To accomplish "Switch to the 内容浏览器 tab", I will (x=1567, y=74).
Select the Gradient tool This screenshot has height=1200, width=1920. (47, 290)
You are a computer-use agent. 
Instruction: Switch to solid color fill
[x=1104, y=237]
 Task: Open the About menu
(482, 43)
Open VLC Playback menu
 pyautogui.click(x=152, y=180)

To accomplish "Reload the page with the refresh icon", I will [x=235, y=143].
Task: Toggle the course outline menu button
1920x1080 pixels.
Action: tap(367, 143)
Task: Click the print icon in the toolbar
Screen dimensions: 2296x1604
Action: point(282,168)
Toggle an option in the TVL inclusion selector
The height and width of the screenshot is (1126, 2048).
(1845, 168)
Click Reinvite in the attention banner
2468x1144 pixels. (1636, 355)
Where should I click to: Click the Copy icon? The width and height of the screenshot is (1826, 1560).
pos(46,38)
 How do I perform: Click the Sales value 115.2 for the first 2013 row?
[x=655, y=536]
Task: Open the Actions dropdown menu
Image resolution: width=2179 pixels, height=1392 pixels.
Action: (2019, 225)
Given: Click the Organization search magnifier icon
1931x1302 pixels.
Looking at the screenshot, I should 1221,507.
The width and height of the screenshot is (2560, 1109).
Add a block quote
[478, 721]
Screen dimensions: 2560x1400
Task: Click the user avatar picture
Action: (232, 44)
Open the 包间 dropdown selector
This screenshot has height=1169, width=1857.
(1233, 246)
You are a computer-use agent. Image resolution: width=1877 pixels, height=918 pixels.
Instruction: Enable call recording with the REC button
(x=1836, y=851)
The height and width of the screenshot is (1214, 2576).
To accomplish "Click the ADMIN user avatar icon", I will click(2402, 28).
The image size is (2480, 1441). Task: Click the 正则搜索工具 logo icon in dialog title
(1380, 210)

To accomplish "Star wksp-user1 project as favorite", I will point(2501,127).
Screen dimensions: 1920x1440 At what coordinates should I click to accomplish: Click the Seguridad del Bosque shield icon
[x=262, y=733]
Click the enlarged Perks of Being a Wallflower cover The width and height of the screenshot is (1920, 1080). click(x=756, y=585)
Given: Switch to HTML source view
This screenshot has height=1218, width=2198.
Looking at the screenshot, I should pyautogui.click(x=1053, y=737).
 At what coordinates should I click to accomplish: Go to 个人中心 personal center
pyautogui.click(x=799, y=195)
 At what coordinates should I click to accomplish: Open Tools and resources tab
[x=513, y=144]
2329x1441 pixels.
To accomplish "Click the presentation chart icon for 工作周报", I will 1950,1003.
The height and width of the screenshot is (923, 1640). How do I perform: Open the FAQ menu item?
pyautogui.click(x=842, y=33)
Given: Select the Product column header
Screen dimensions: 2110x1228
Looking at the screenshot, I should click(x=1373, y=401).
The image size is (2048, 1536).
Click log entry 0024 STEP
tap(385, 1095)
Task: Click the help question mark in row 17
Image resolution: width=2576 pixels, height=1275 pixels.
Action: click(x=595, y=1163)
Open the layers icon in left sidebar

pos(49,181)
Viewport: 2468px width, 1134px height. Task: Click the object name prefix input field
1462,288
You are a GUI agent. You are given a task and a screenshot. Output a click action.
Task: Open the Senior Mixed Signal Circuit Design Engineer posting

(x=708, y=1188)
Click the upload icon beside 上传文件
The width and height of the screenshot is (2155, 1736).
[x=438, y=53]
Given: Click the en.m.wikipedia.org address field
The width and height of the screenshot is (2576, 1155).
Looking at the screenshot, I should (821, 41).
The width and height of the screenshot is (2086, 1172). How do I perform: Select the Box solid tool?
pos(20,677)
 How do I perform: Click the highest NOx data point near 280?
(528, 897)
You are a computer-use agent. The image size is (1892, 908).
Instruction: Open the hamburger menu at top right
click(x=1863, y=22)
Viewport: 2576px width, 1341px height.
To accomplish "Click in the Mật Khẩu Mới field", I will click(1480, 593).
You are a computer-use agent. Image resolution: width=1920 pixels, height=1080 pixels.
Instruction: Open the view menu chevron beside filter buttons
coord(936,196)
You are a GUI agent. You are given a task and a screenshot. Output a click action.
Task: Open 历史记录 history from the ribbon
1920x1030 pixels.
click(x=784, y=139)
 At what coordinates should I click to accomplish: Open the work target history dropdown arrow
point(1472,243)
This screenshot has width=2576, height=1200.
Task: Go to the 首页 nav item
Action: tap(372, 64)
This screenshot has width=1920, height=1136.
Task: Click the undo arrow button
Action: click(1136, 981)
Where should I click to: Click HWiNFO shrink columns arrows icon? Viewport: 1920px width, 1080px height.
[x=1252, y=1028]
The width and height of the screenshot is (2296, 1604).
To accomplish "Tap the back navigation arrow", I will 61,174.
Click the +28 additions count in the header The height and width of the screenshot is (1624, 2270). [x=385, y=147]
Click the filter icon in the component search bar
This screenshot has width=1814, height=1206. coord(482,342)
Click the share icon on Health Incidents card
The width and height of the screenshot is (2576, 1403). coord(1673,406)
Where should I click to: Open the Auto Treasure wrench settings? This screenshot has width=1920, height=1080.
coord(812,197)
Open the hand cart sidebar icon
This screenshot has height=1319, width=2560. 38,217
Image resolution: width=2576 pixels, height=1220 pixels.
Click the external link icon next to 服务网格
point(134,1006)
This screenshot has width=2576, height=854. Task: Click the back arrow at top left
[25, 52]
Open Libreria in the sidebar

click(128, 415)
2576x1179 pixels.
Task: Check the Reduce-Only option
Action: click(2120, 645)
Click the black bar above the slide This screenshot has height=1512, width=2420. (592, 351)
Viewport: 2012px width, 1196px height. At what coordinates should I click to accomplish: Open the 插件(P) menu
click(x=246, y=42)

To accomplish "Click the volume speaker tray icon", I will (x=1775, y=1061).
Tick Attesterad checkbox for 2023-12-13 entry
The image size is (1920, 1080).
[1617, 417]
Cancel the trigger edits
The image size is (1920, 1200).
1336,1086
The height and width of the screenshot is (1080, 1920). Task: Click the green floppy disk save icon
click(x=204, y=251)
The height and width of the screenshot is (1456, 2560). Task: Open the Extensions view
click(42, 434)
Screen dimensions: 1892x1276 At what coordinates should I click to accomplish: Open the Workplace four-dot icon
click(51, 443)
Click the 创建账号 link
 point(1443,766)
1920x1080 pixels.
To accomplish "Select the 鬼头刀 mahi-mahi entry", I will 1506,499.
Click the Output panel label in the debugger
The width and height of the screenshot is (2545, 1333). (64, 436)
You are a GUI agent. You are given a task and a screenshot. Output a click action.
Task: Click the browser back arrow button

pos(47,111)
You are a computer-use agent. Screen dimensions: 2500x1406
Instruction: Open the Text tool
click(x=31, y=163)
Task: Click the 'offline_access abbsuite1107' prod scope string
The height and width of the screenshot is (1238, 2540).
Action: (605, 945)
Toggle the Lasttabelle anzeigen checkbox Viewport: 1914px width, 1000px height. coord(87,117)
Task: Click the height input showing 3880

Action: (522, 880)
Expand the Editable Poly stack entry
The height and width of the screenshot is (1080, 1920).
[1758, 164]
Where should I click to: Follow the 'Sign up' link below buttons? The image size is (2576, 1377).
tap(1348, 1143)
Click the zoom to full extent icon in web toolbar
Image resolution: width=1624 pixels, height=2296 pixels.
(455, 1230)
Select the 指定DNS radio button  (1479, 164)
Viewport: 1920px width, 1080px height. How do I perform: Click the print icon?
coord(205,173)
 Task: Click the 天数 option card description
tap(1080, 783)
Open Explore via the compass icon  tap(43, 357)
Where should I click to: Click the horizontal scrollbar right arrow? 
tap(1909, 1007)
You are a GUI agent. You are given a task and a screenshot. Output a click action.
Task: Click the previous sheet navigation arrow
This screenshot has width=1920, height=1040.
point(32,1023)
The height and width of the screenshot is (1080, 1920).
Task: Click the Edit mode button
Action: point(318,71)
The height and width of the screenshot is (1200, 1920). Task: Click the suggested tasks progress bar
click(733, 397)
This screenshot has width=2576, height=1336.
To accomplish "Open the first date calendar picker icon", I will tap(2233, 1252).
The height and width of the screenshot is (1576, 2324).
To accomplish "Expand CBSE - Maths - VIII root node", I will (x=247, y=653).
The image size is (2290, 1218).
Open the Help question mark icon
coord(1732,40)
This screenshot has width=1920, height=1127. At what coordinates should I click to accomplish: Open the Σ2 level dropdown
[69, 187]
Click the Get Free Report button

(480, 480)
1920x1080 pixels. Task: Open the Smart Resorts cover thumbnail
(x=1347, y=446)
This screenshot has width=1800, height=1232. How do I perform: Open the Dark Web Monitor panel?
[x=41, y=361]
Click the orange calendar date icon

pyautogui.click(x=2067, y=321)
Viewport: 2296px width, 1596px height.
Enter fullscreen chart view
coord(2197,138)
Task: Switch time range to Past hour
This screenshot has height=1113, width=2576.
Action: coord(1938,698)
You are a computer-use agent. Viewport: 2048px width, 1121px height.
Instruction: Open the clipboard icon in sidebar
══════════
### What is being asked
Find the string "Expand" in the records, then copy each line where it occurs.

### Response to the exercise
Expand the Editable Poly stack entry
To accomplish "Expand CBSE - Maths - VIII root node", I will (x=247, y=653).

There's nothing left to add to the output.